Quote exactly, and only, the lines of the material below from the line with "Dermatologists in Pune (244, 2198)" through the line with "Login (929, 31)".

◆ Input ◆
===

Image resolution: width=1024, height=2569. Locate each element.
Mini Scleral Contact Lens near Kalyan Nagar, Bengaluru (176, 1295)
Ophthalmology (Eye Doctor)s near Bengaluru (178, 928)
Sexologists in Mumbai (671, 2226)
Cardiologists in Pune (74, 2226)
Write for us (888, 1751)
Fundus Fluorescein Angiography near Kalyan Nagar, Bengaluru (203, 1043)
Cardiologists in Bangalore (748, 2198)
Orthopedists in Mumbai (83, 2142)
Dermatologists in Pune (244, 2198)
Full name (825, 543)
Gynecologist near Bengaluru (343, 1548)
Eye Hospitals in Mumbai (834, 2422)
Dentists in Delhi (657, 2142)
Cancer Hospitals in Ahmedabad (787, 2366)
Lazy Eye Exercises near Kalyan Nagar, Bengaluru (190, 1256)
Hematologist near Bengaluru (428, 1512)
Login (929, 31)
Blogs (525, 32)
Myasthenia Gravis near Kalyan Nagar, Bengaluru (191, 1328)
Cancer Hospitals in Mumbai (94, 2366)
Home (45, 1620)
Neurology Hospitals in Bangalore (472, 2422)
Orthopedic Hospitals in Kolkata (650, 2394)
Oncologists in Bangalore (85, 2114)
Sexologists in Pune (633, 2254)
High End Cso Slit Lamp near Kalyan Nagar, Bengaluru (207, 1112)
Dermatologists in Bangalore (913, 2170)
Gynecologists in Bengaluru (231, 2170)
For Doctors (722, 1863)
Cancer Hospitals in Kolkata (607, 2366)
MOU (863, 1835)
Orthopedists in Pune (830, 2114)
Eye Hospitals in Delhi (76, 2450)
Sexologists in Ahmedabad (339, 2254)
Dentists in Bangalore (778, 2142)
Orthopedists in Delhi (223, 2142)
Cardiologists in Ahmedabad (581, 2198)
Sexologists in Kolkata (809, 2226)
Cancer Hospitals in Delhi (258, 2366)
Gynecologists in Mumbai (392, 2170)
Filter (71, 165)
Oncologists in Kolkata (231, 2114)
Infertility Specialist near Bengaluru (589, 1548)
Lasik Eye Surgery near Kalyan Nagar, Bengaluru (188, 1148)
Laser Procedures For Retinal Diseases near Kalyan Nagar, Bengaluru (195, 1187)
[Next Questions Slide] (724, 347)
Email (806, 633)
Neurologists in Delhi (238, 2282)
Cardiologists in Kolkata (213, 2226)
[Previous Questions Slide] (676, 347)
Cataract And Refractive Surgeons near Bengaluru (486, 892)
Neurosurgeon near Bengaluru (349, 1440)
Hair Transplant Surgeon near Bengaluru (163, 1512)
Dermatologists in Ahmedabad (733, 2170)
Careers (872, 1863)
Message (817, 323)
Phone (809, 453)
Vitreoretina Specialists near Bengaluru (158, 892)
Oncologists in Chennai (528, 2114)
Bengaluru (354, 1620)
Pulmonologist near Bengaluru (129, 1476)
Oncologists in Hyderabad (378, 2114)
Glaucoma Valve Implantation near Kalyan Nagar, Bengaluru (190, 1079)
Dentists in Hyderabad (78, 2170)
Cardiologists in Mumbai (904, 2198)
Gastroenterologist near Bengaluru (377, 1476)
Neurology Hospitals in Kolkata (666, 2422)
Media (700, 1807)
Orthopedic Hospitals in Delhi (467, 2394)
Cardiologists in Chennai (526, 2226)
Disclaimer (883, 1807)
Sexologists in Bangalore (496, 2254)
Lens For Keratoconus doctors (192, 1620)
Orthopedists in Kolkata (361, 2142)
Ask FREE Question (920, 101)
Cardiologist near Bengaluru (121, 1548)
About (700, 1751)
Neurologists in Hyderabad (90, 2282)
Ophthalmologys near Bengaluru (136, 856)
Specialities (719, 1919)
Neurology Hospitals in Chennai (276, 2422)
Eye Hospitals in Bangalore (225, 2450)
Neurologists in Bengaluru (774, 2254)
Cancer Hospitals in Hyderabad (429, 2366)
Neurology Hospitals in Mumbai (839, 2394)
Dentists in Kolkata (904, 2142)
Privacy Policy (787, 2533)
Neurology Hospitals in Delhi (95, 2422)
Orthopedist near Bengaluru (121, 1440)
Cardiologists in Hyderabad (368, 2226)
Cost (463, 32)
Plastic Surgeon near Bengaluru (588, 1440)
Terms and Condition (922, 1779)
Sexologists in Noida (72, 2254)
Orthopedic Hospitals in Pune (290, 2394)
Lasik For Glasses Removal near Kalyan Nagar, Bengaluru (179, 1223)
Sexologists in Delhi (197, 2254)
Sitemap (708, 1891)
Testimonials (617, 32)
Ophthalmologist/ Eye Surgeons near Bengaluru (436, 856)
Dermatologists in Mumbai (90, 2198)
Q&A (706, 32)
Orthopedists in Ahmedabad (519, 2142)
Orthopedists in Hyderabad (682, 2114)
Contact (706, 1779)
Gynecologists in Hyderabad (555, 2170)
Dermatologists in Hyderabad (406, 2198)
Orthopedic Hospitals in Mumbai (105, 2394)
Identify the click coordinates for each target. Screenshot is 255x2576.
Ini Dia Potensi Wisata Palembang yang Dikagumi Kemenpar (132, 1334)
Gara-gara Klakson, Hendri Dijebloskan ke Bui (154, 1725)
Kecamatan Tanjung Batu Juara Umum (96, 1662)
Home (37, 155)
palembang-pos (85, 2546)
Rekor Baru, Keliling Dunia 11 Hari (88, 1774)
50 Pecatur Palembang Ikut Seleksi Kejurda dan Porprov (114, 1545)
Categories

===

◆ Exercise answer ◆
Dermatologists in Pune (244, 2198)
Full name (825, 543)
Gynecologist near Bengaluru (343, 1548)
Eye Hospitals in Mumbai (834, 2422)
Dentists in Delhi (657, 2142)
Cancer Hospitals in Ahmedabad (787, 2366)
Lazy Eye Exercises near Kalyan Nagar, Bengaluru (190, 1256)
Hematologist near Bengaluru (428, 1512)
Login (929, 31)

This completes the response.